> Given instruction
Can you reproduce the part of the records that opens with the line containing "Click the 30K+ Followers hero banner image" and closes with the line containing "Screen dimensions: 1488x769", swapping "hero banner" for "promo banner" and leaving everything else unchanged?

> Given information
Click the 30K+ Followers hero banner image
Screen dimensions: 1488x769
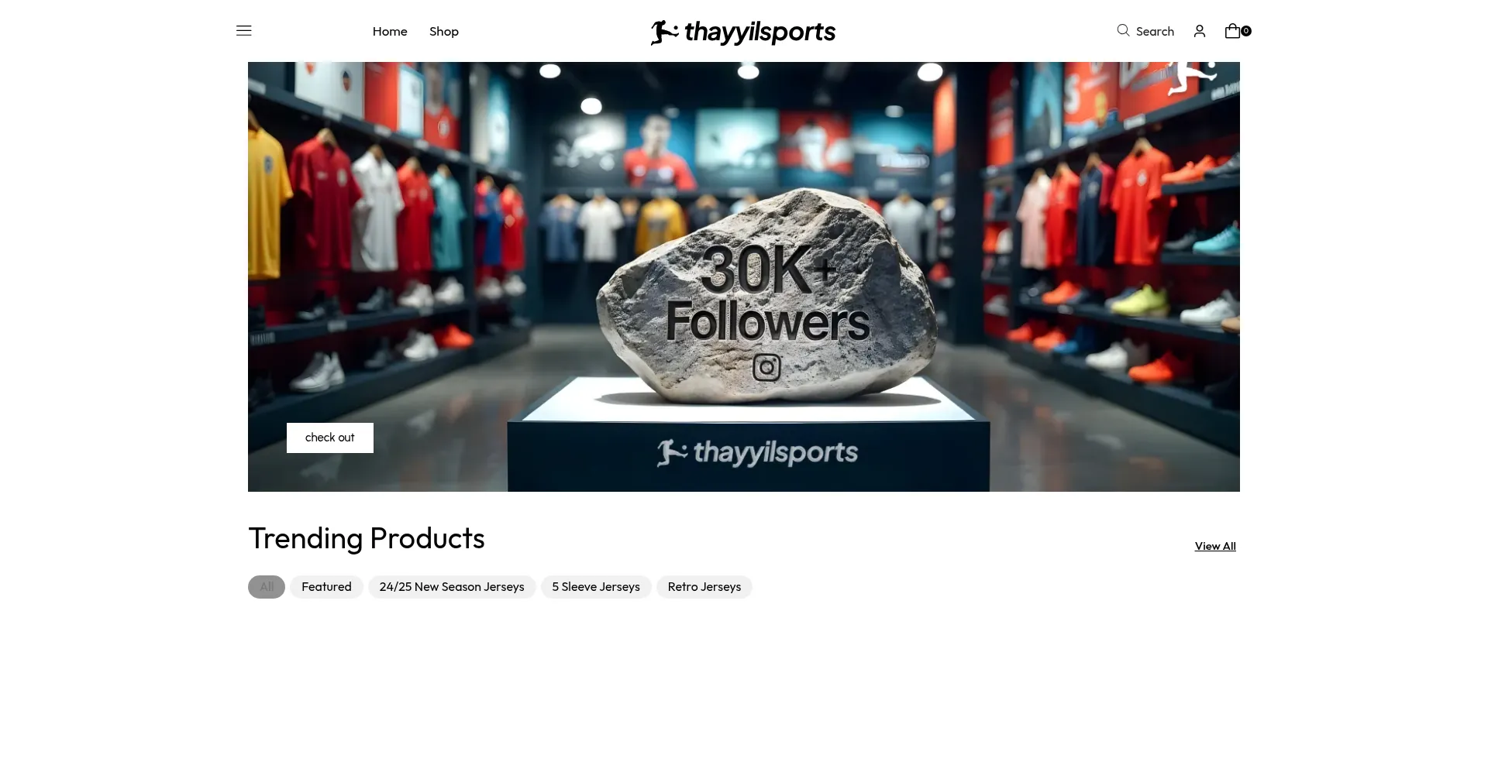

---

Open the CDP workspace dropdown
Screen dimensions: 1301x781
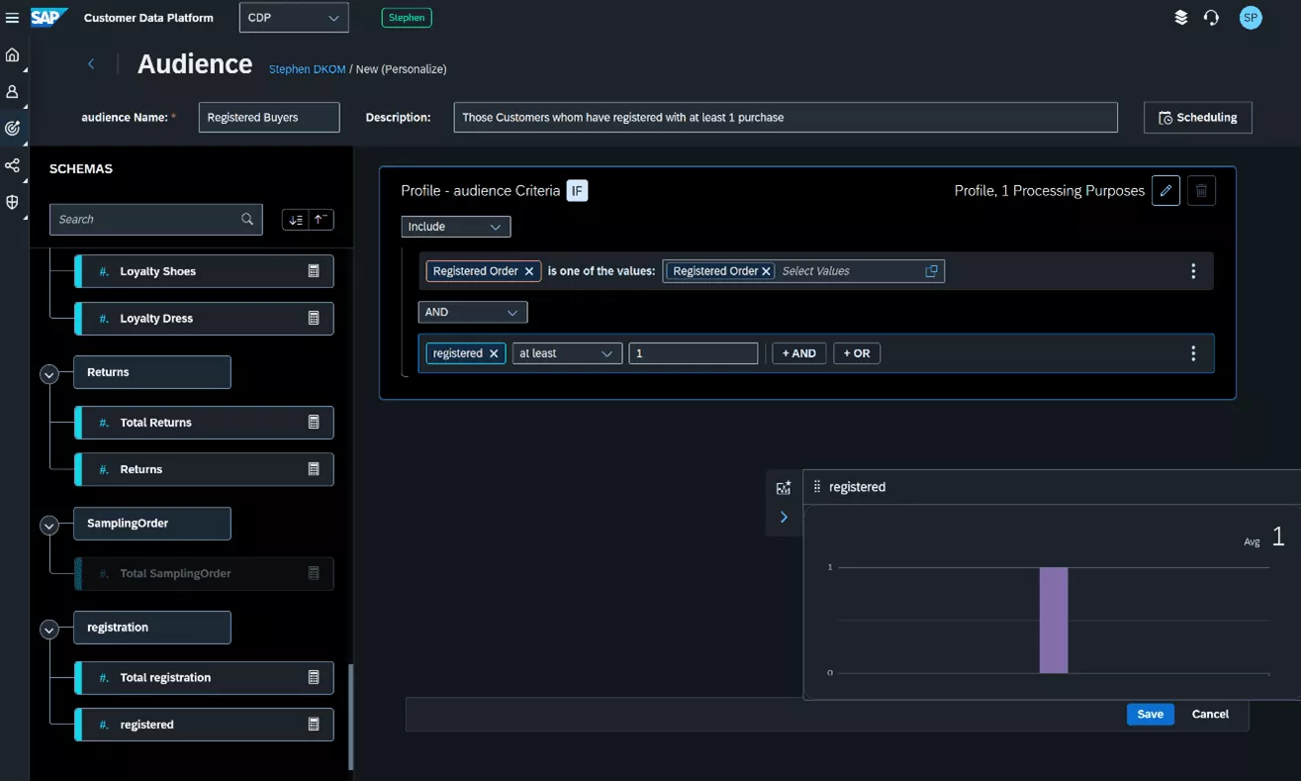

---

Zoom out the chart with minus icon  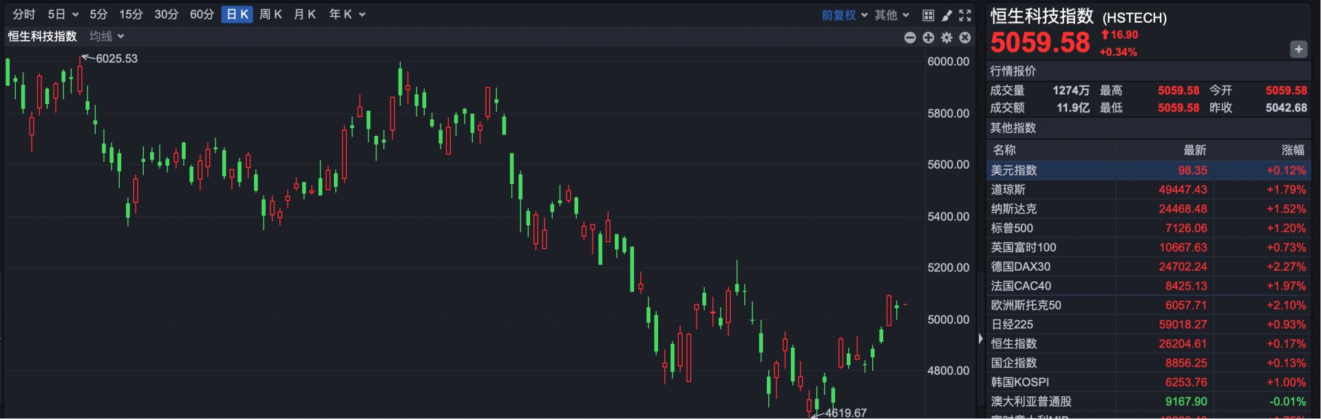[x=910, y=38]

> Solution to the problem
Click the 30K+ Followers promo banner image
Screen dimensions: 1488x769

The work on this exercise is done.